A short list of other major, local roads in Columbus could include Main Street, Morse Road, Dublin-Granville Road (SR-161), Cleveland Avenue/Westerville Road (SR-3), Olentangy River Road, Riverside Drive, Sunbury Road, Fifth Avenue and Livingston Avenue.
Columbus is bisected by two major Interstate Highways, Interstate 70 running east-west, and Interstate 71 running north to roughly southwest. The two Interstates combine downtown for about 1.5 miles (2.4 km) in an area locally known as "The Split", which is a major traffic congestion point within Columbus, especially during rush hour. U.S. Highway 40, aka National Road, runs east-west through Columbus, comprising Main Street to the east of downtown and Broad Street to the west. It is also widely recognized as the nation's first highway. U.S. Highway 23 runs roughly north-south, while U.S. Highway 33 runs northwest-to-southeast. The Interstate 270 Outerbelt encircles the vast majority of the city, while the newly redesigned Innerbelt consists of the Interstate 670 spur on the north side (which continues to the east past the Airport and to the west where it merges with I-70), State Route 315 on the west side, the I-70/71 split on the south side, and I-71 on the east. Due to its central location within Ohio and abundance of outbound roadways, nearly all of the state's destinations are within a 2-hour drive of Columbus.

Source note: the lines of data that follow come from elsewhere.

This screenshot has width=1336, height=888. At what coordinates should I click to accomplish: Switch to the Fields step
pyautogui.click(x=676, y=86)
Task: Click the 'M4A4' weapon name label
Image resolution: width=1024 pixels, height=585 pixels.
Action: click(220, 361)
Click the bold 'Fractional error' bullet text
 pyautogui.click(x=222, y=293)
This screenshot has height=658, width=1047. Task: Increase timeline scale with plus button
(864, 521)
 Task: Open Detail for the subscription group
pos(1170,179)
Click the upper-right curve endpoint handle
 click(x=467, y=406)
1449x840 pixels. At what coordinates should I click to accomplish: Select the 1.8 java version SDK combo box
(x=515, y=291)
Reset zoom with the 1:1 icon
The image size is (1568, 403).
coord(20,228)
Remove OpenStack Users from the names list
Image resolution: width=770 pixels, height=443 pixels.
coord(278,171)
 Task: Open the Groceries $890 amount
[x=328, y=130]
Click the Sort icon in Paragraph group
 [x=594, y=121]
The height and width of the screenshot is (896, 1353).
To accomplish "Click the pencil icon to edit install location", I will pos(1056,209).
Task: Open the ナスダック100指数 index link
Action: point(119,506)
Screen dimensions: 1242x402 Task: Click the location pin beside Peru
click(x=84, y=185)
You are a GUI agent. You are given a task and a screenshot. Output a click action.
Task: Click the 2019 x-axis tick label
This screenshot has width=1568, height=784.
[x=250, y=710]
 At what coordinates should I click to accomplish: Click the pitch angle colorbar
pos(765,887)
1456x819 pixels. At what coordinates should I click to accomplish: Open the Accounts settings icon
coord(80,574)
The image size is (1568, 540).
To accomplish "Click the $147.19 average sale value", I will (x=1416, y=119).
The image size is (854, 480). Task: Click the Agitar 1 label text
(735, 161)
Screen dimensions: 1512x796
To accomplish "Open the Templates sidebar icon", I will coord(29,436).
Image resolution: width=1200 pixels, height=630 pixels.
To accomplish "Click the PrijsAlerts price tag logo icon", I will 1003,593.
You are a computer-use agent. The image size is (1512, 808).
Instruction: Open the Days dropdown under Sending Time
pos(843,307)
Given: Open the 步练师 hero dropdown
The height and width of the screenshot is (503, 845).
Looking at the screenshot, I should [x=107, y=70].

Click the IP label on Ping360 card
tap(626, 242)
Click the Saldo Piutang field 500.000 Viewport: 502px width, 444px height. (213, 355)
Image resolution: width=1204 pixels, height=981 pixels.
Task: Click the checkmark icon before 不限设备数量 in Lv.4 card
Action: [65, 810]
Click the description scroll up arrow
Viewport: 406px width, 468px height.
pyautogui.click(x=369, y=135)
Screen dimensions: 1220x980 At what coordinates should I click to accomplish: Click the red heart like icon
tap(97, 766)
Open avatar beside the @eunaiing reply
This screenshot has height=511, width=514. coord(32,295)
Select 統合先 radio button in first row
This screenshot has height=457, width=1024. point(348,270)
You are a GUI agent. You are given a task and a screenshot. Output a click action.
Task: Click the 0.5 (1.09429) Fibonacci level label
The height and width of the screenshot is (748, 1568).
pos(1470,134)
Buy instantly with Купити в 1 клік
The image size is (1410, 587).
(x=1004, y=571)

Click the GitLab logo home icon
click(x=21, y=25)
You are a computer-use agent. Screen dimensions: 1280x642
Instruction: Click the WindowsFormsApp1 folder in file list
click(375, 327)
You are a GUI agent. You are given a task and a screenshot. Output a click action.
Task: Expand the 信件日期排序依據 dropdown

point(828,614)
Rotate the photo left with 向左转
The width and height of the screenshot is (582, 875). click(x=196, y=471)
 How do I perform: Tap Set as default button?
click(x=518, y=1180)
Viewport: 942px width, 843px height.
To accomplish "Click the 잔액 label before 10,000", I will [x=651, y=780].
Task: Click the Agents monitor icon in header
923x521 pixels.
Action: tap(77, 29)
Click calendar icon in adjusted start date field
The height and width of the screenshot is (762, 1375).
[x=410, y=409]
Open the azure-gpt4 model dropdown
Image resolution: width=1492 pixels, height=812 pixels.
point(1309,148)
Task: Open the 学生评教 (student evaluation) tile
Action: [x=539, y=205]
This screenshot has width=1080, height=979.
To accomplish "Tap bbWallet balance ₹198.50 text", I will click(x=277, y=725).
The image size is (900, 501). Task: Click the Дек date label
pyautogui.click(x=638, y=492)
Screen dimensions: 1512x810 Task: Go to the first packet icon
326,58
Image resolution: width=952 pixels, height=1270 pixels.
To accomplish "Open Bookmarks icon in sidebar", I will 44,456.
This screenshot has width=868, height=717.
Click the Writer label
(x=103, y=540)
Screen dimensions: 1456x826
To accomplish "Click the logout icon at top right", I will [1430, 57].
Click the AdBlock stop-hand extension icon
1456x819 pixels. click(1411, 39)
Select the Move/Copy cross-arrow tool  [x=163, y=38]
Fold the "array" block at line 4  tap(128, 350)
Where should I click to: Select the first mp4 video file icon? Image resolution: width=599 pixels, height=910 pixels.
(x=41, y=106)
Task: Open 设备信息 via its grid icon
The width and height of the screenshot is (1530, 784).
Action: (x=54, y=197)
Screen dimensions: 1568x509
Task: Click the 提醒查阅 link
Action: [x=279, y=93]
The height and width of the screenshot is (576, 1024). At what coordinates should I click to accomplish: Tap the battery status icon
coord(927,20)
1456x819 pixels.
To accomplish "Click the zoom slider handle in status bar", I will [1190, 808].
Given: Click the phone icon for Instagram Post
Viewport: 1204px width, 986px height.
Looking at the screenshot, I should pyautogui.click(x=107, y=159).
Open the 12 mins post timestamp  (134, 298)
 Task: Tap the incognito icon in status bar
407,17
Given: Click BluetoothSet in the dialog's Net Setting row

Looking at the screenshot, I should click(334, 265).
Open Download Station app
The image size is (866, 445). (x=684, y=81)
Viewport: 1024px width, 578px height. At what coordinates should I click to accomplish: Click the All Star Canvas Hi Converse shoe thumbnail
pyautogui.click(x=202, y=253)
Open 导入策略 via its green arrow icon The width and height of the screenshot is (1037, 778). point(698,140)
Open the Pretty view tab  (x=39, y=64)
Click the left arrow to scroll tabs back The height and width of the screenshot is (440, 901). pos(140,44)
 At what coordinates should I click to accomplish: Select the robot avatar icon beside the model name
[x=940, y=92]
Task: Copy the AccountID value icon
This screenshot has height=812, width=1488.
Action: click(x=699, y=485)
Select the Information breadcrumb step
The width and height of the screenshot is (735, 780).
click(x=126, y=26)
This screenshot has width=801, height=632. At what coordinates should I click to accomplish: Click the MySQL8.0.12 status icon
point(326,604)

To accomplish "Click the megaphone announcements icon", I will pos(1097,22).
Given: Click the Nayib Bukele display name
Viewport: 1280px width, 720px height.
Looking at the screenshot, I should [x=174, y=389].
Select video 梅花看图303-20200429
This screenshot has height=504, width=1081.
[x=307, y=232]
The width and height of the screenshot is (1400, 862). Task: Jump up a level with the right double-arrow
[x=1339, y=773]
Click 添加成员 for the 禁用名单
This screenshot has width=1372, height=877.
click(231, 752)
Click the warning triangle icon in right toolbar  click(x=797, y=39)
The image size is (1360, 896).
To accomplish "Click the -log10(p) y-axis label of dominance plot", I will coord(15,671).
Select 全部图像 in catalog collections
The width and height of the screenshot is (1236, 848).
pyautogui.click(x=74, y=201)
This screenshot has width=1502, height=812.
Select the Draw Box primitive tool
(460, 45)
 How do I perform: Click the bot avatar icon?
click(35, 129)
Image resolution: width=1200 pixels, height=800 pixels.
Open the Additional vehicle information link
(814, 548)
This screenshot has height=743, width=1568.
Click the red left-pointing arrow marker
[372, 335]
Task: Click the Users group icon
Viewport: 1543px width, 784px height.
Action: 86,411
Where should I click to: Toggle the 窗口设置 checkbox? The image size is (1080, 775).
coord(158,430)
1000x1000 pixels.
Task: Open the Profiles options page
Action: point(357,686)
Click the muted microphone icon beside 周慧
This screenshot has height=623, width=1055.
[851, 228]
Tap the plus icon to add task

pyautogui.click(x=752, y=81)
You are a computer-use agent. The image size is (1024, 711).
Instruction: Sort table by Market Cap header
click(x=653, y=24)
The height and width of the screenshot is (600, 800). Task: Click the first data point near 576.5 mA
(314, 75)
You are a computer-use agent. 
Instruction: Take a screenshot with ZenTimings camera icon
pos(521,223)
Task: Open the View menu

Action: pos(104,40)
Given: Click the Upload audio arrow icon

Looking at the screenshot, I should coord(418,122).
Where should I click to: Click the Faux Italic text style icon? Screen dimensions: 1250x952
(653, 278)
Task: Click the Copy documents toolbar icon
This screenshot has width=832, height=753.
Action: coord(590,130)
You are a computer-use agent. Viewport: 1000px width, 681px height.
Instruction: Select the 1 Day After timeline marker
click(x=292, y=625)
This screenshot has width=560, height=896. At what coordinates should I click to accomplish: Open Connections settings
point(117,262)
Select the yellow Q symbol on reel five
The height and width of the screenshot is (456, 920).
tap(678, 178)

Columbus used to have a major train station downtown called Union Station, most notably as a stop along Amtrak's National Limited train service until 1977. The station itself was razed in 1979, and the Greater Columbus Convention Center now stands in its place. The station was also a stop along the Cleveland, Columbus and Cincinnati Railroad and the Pittsburgh, Cincinnati, Chicago and St. Louis Railroad. Columbus is now the second largest metropolitan area in the U.S. (after Phoenix) without passenger rail service, however studies are underway towards reintroducing passenger rail service to Columbus via the Ohio Hub project.
Columbus maintains a widespread municipal bus service called the Central Ohio Transit Authority (COTA). The City is served by Port Columbus International Airport, Rickenbacker International Airport, Don Scott Airport (run by The Ohio State University), and Bolton Field Airport.
A modern streetcar system has been proposed for the downtown and surrounding areas. The most favored route would run along High Street, from the Brewery District to the Short North. It is not clear where funding for such a system would come from, and no firm construction plans have been promulgated.